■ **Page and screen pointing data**

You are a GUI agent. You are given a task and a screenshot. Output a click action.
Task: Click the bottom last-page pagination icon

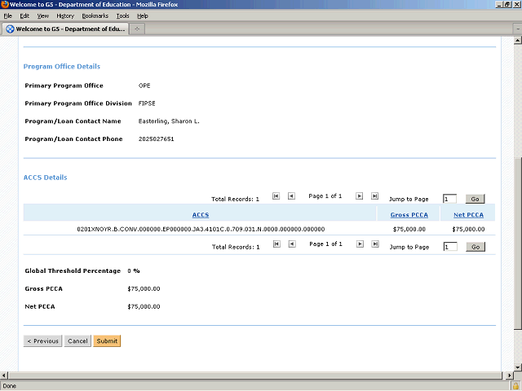click(374, 244)
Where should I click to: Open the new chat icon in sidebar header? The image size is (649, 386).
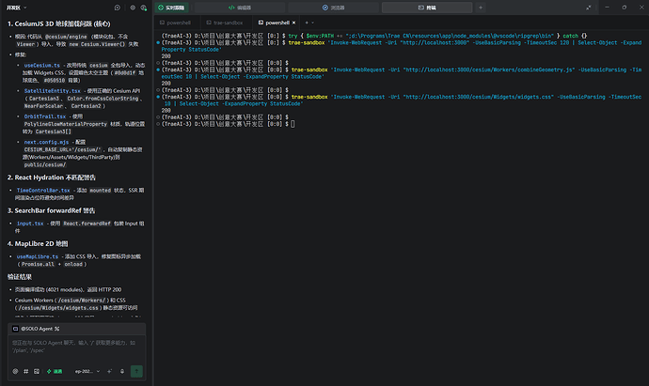coord(118,8)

■ **Goal of the exercise**
Turn every line of the records into a JSON list of strings, one string per line, skipping blank lines and leaving out the pictures.

■ **Final answer**
[
  "You are a GUI agent. You are given a task and a screenshot. Output a click action.",
  "Task: Click the bottom last-page pagination icon",
  "click(374, 244)",
  "Where should I click to: Open the new chat icon in sidebar header? The image size is (649, 386).",
  "coord(118,8)"
]